EXERCISE PASSAGE
■ ■ ■
By Jonathan Allen
NEW YORK (Reuters) – A man accused of fatally pushing a woman in front of a New York City subway train earlier this year will be sent to a secure psychiatric facility after prosecutors told a judge on Tuesday they would not challenge a medical evaluation that found him unfit to face trial.
Martial Simon, 61, had been charged with second-degree murder in the death of Michelle Go, 40, at the Times Square subway station on Jan. 15.
Her murder unnerved New Yorkers amid a rise in some violent crimes across the United States since the start of the COVID-19 pandemic, and prompted the transit authority to announce it would try installing safety barriers on some platforms.
Two court-appointed psychiatrists agreed Simon was not competent to face trial last week after examining him at Bellevue Hospital Center, where he had been held since his Jan. 15 arrest, according to his lawyer, Mitchell Schumann.
■ ■ ■
INPUT DATA
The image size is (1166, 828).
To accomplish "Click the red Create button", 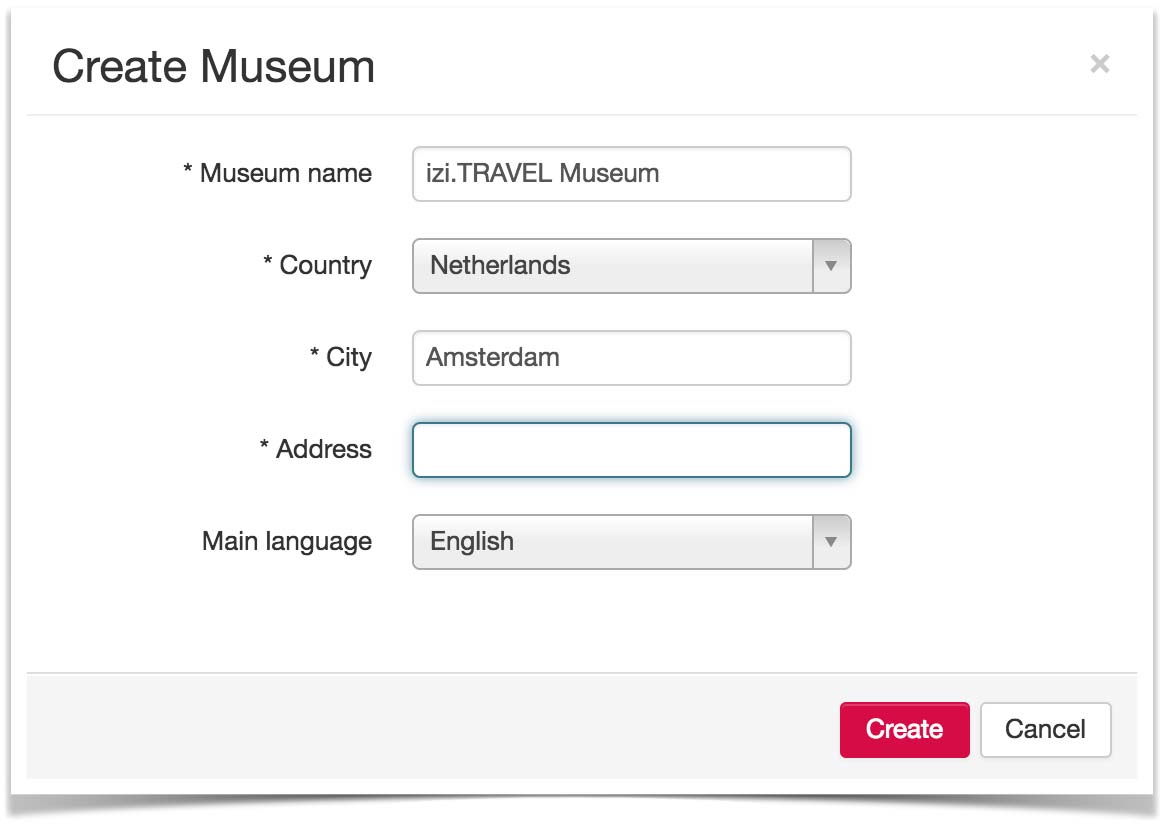I will pyautogui.click(x=904, y=729).
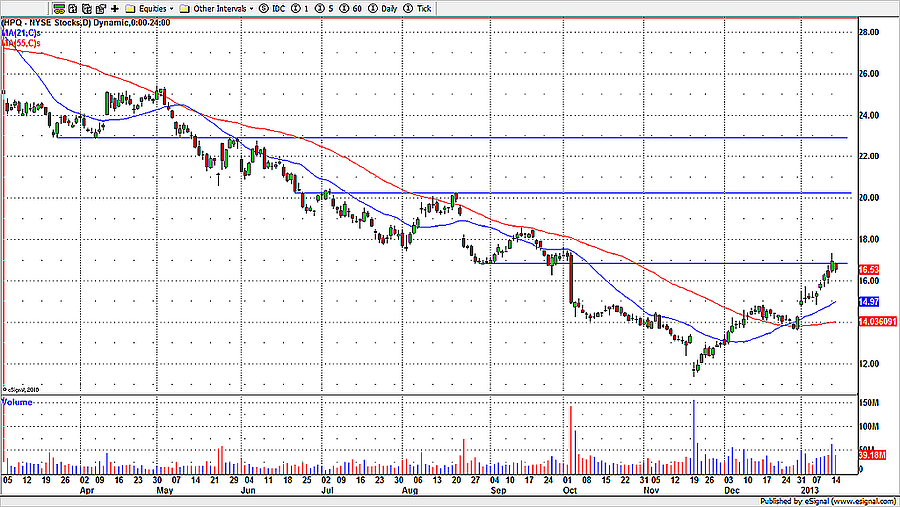This screenshot has height=507, width=900.
Task: Click the Volume pane label
Action: (x=17, y=402)
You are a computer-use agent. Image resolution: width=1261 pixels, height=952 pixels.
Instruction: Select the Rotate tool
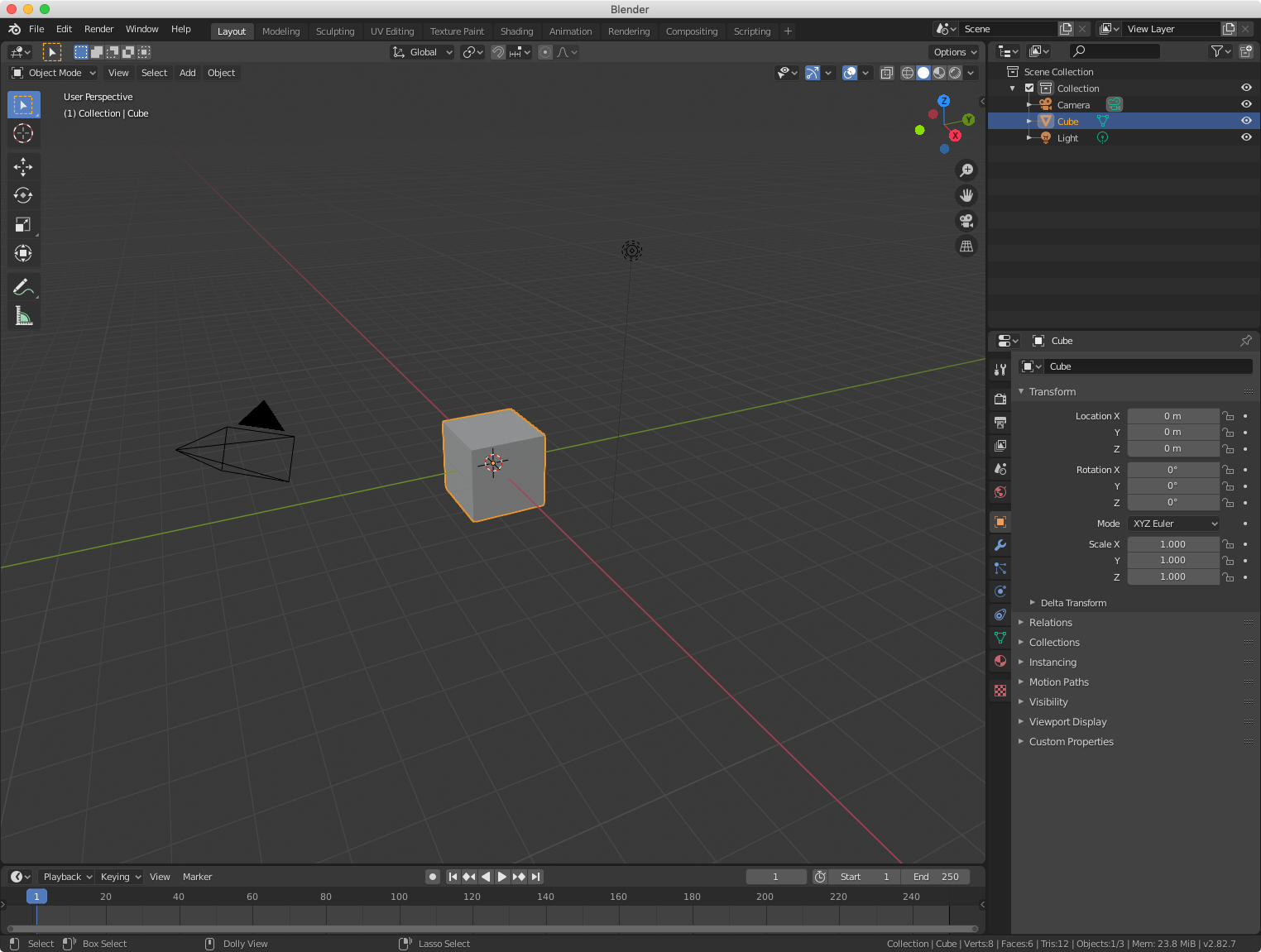pyautogui.click(x=23, y=196)
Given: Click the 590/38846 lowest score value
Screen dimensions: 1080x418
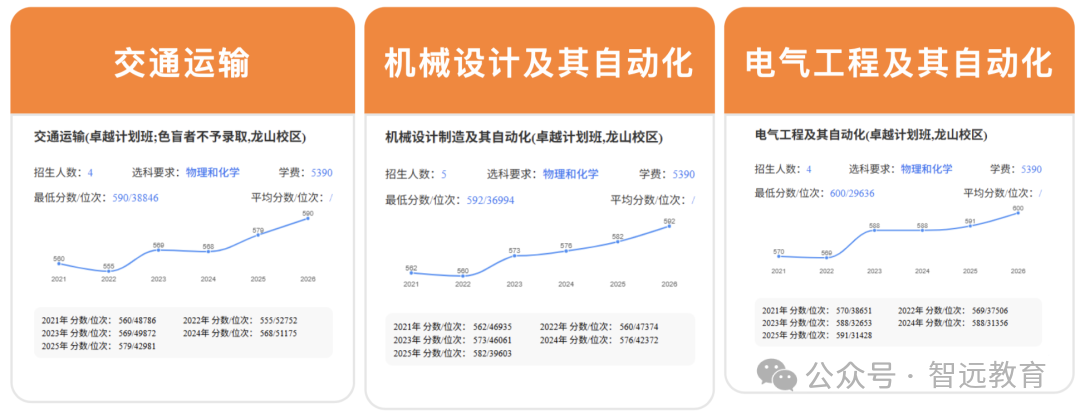Looking at the screenshot, I should [x=136, y=198].
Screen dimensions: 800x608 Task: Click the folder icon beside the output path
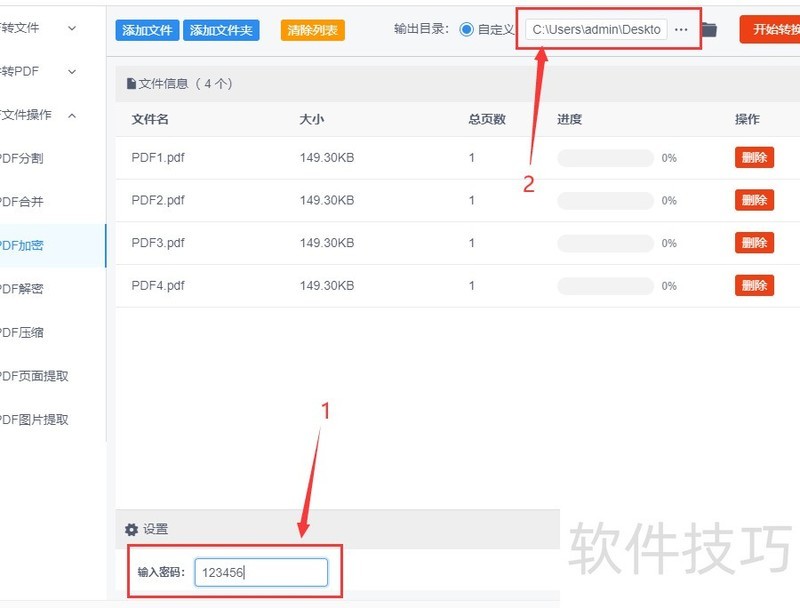709,29
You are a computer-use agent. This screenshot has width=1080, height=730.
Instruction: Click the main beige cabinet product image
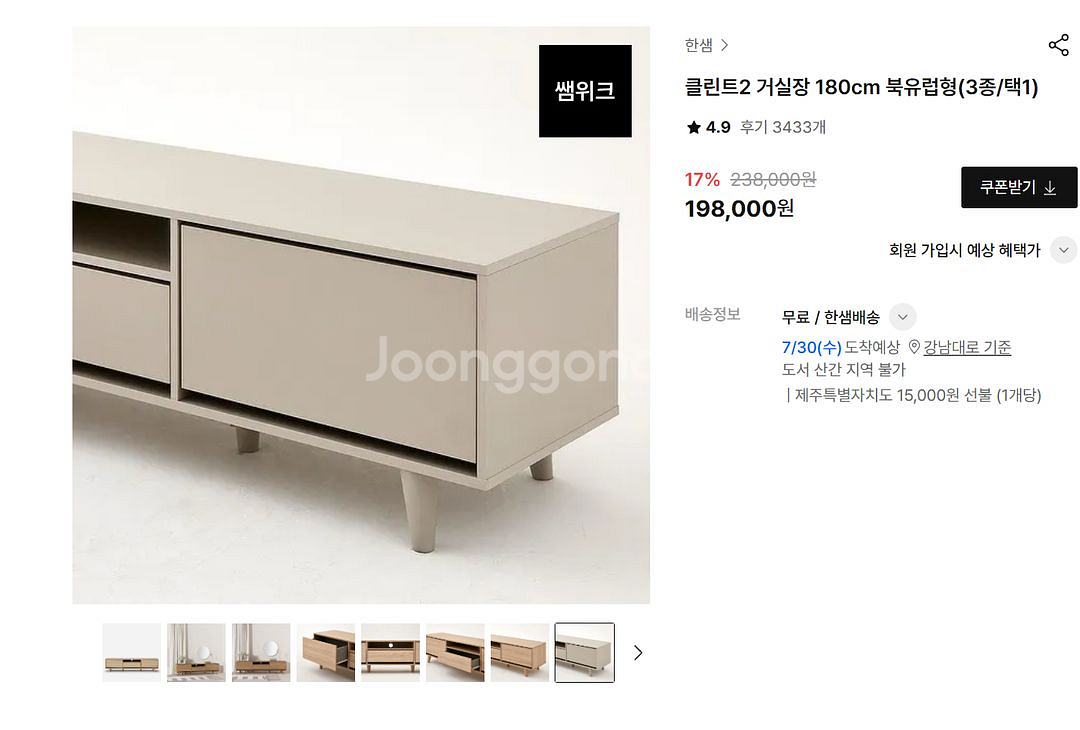(x=361, y=315)
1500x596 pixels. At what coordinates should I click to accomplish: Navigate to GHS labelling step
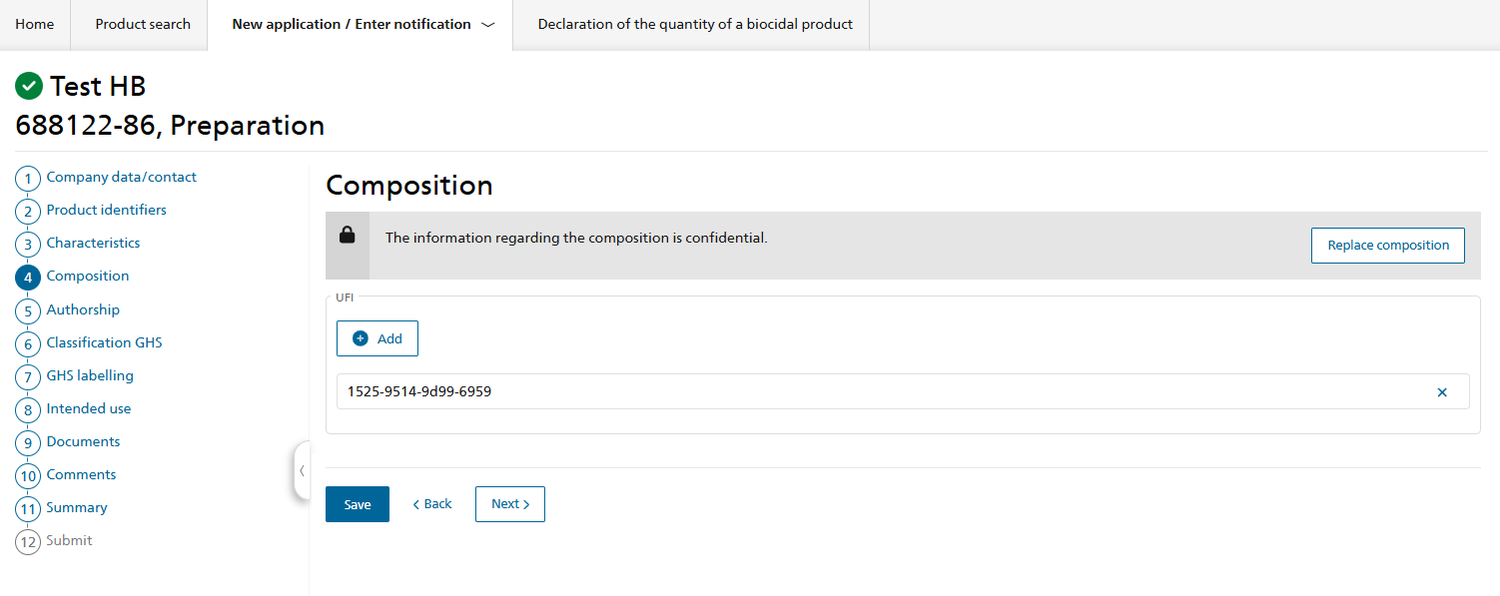click(90, 376)
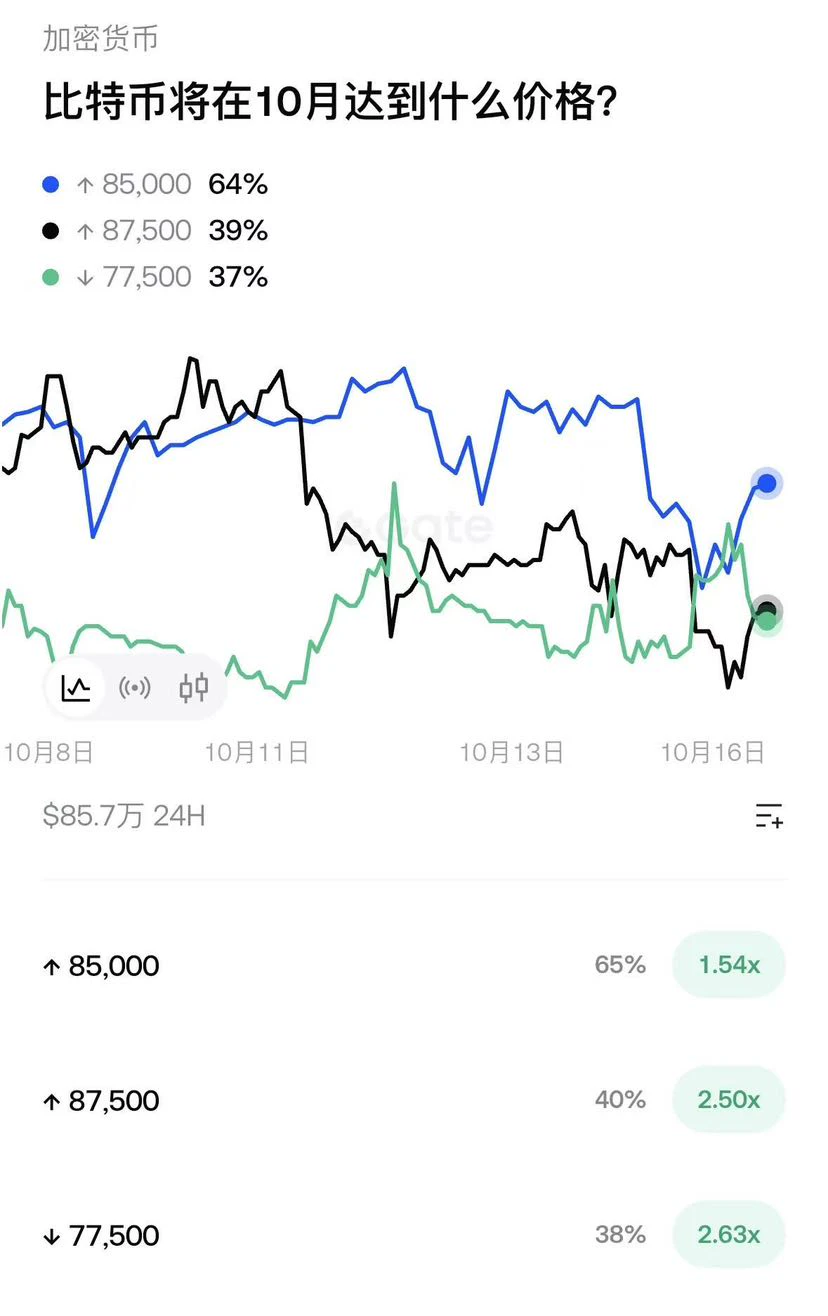
Task: Open the 加密货币 category link
Action: click(100, 39)
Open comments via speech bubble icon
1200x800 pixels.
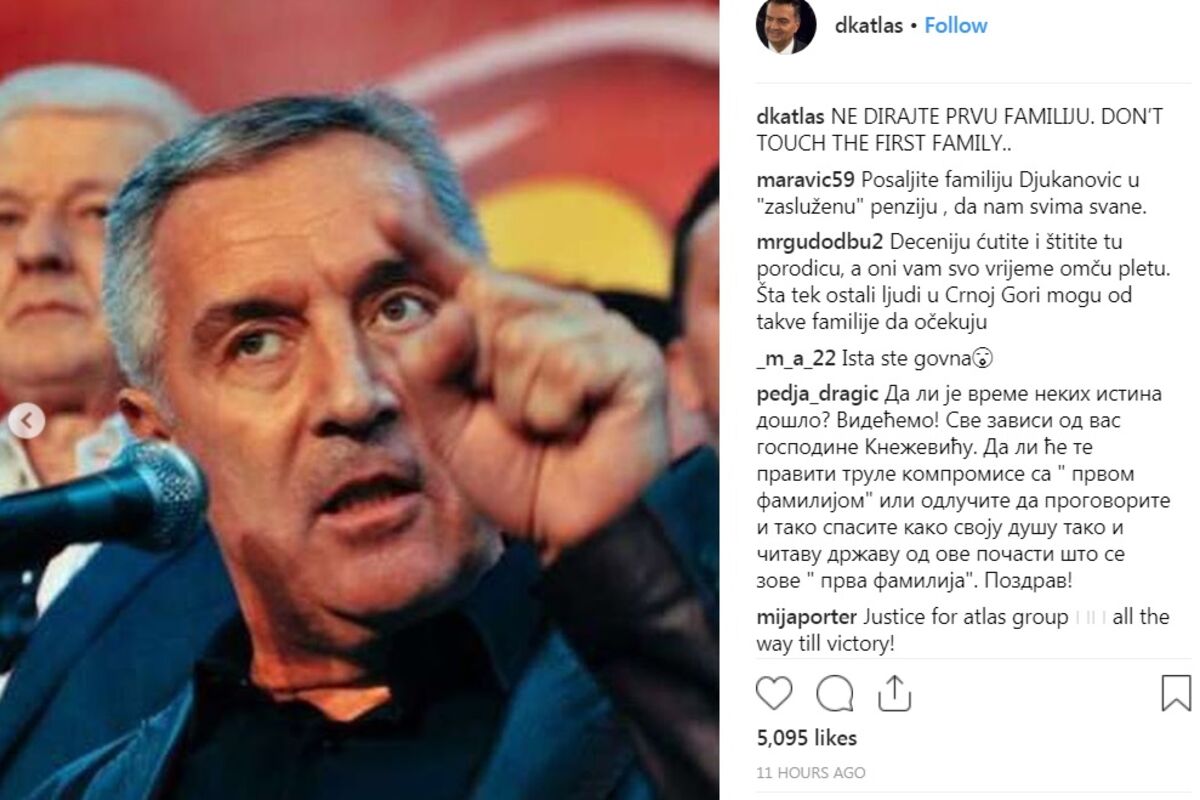tap(834, 693)
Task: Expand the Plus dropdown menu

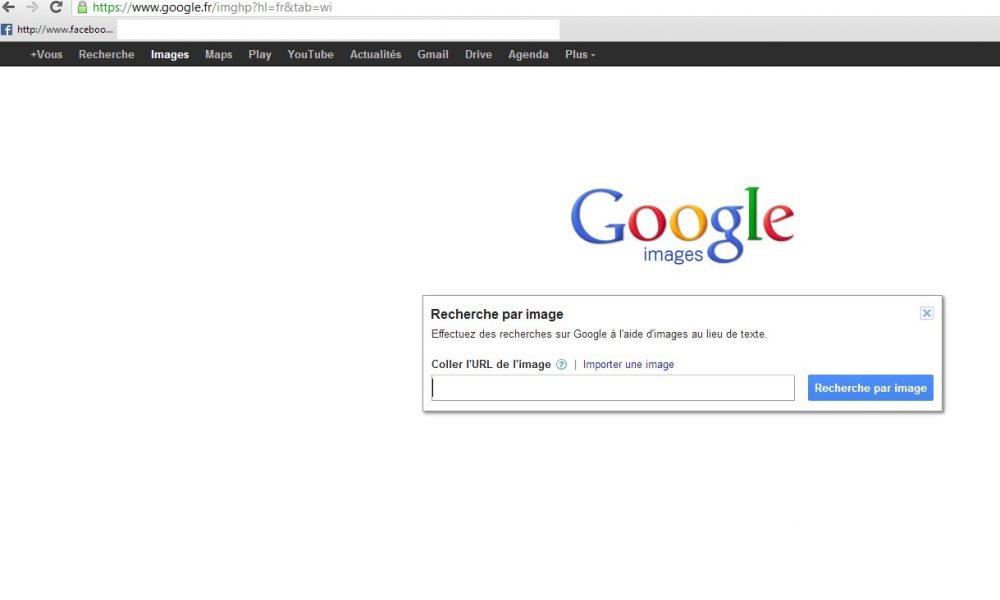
■ ■ ■
COMPLETE THE FOLLOWING
[a] Please summarize the news article in two sentences.
[b] According to the news article, where was Simon held after his arrest?
The items come from a separate source and are unrelated to the news article.

ANSWERS TO THE PROBLEMS
[a] Martial Simon, 61, who was charged with second-degree murder for fatally pushing Michelle Go in front of a subway train at the Times Square station on Jan. 15, will be sent to a secure psychiatric facility after two court-appointed psychiatrists found him not competent to face trial. Prosecutors told a judge they would not challenge that evaluation, and Go's murder had unnerved New Yorkers and prompted the transit authority to announce it would try installing safety barriers on some platforms.

[b] Bellevue Hospital Center.